Atomic force micrograph of a wafer designed to deliver drugs to the eye.
Credit: ACS Nano
A biodegradable polymer wafer, shown in an atomic force micrograph, is embedded with drug-carrying reservoirs 500 nm in diameter.

Researchers have developed a biodegradable polymer wafer designed to dissolve in the eye to release safe, sustained doses of a drug (ACS Nano 2015, DOI: 10.1021/nn506599f). Tested in mice, the wafers delivered a drug more effectively than eyedrops did.

Although the eyes are easily accessible, delivering steady, nontoxic concentrations of drugs to them is a difficult problem, says Stephen C. Pflugfelder, an ophthalmologist at Baylor College of Medicine, in Houston. As a patient blinks, eyedrops are rapidly cleared through the tear ducts into the nasal passages. To compensate for this, drugmakers formulate eyedrops that treat glaucoma, injuries, and other conditions to have very high drug concentrations. These high drug levels can increase the chances of side effects.

Pflugfelder collaborated with Ghanashyam Acharya, a chemist at Baylor, to come up with a better delivery method. Other groups have developed drug-releasing contact lenses, but these are designed to be replaced on a daily basis. Also, they often are made of polymers that irritate an already inflamed eye, Acharya says.

The new design is based on water-soluble polymers that dissolve over time and contain nanosized reservoirs of the drug. The researchers make them by pouring water-based polymer solutions onto a disk-shaped stamp and baking them to remove water. This leaves a 2-mm-wide, 100-µm-thick solid polymer disk that is patterned with drug reservoirs 500 nm in diameter and 500-nm deep.

They evaluated wafers made of four different polymers used in over-the-counter drops that treat dry eye. They found that polyvinyl alcohol had no ill effects when tested on the corneas of mice.

**Record set:**

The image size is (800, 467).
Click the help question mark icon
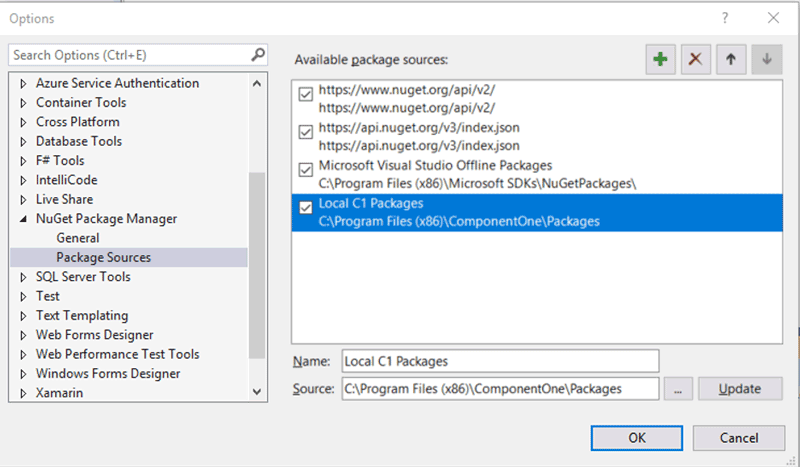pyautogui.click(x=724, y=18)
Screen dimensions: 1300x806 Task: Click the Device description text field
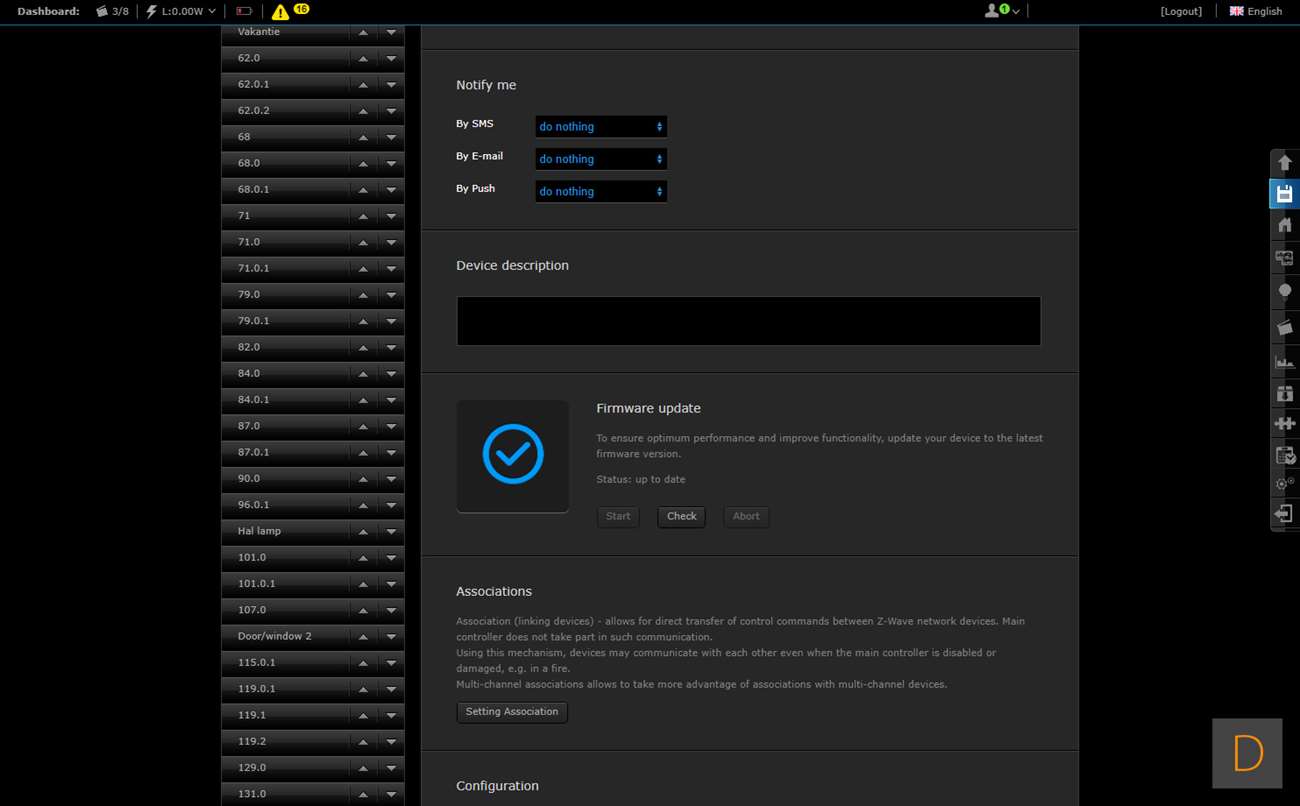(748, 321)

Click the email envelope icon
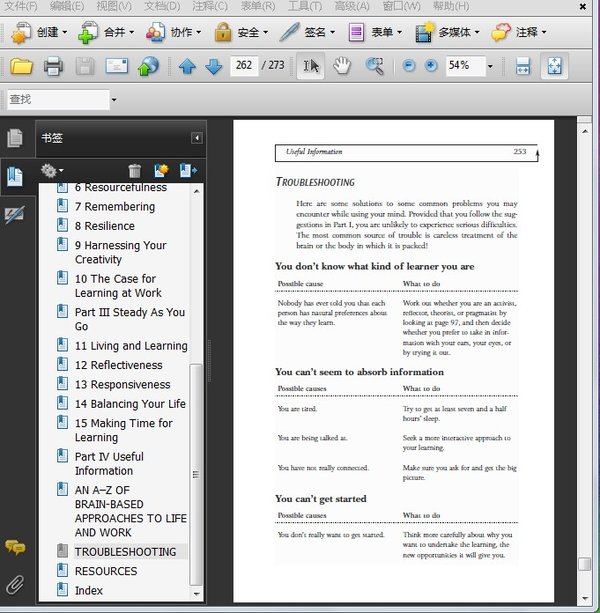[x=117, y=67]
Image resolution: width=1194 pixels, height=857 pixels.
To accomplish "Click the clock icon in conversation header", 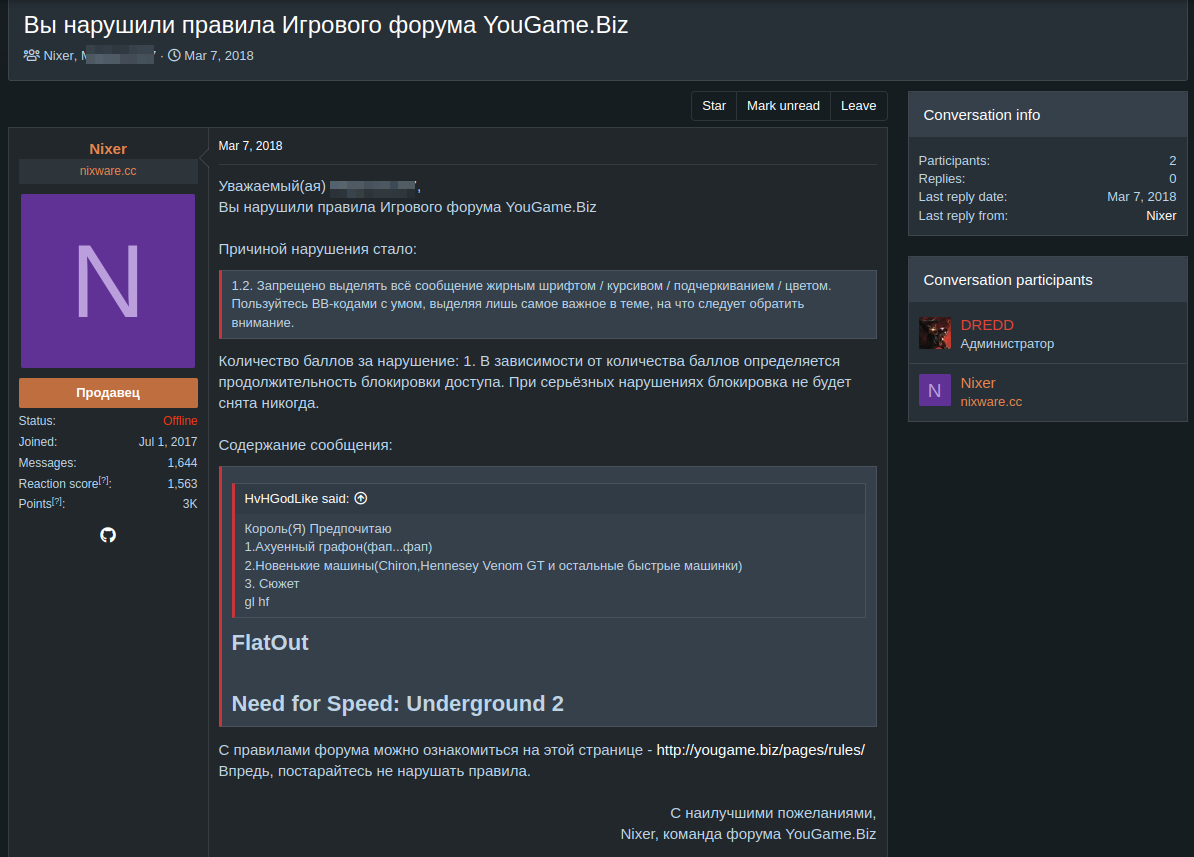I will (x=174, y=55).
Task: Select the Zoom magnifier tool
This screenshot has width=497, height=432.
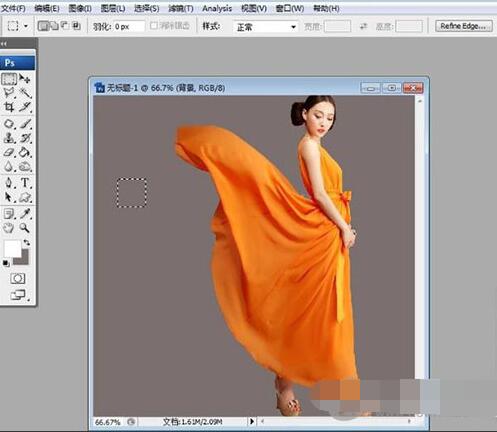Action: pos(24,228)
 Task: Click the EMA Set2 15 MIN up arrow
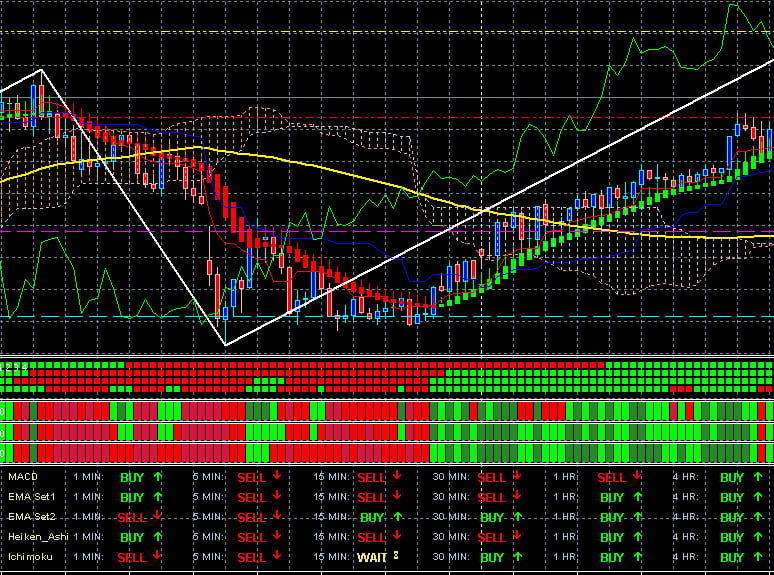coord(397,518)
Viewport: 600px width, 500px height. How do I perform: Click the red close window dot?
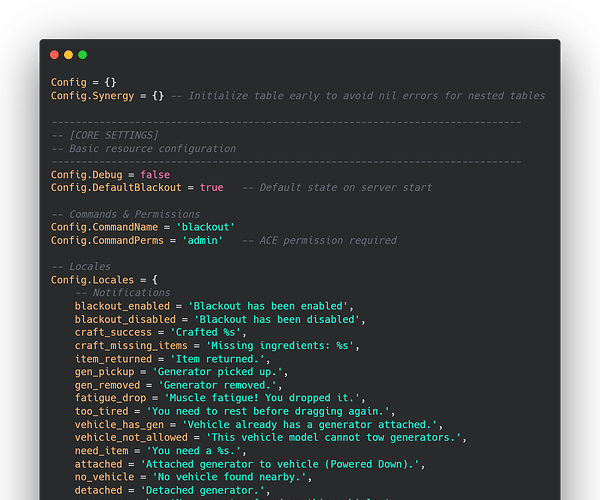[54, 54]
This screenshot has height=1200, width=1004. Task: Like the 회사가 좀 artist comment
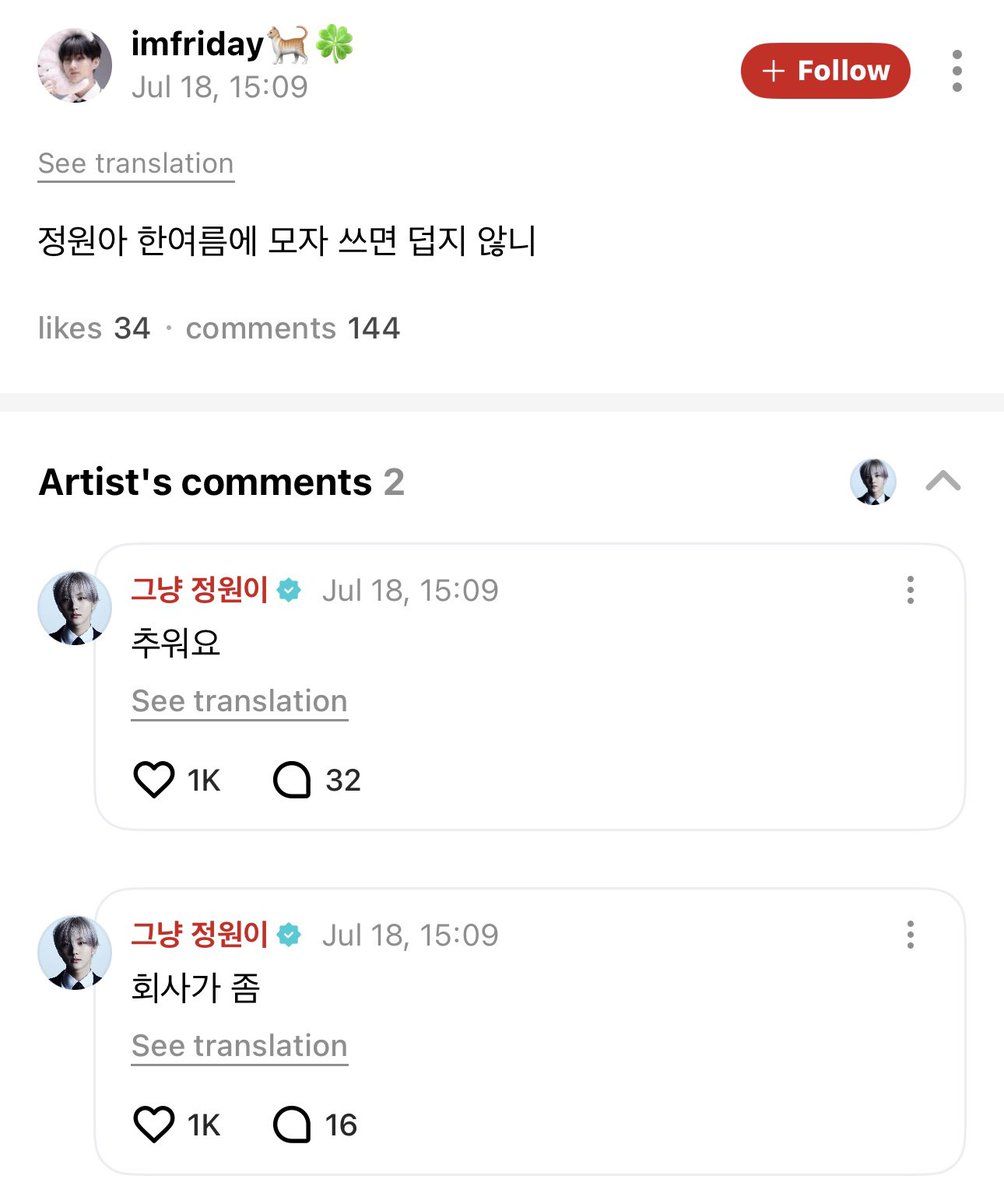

**Exercise description:**
Decide whether each statement agrees with the article on polymer wafers for eye drug delivery, answering yes or no and quoting the deciding words: 1. The finished disk is 2 mm wide and 100 µm thick. 2. The drug-releasing contact lenses made by other groups are meant to be worn for a week. 3. The researchers evaluated wafers made of three different polymers. The data plays no part in what follows and can be set aside.

**Exercise answer:**
1. Yes: "This leaves a 2-mm-wide, 100-µm-thick solid polymer disk"
2. No: "these are designed to be replaced on a daily basis"
3. No: "They evaluated wafers made of four different polymers"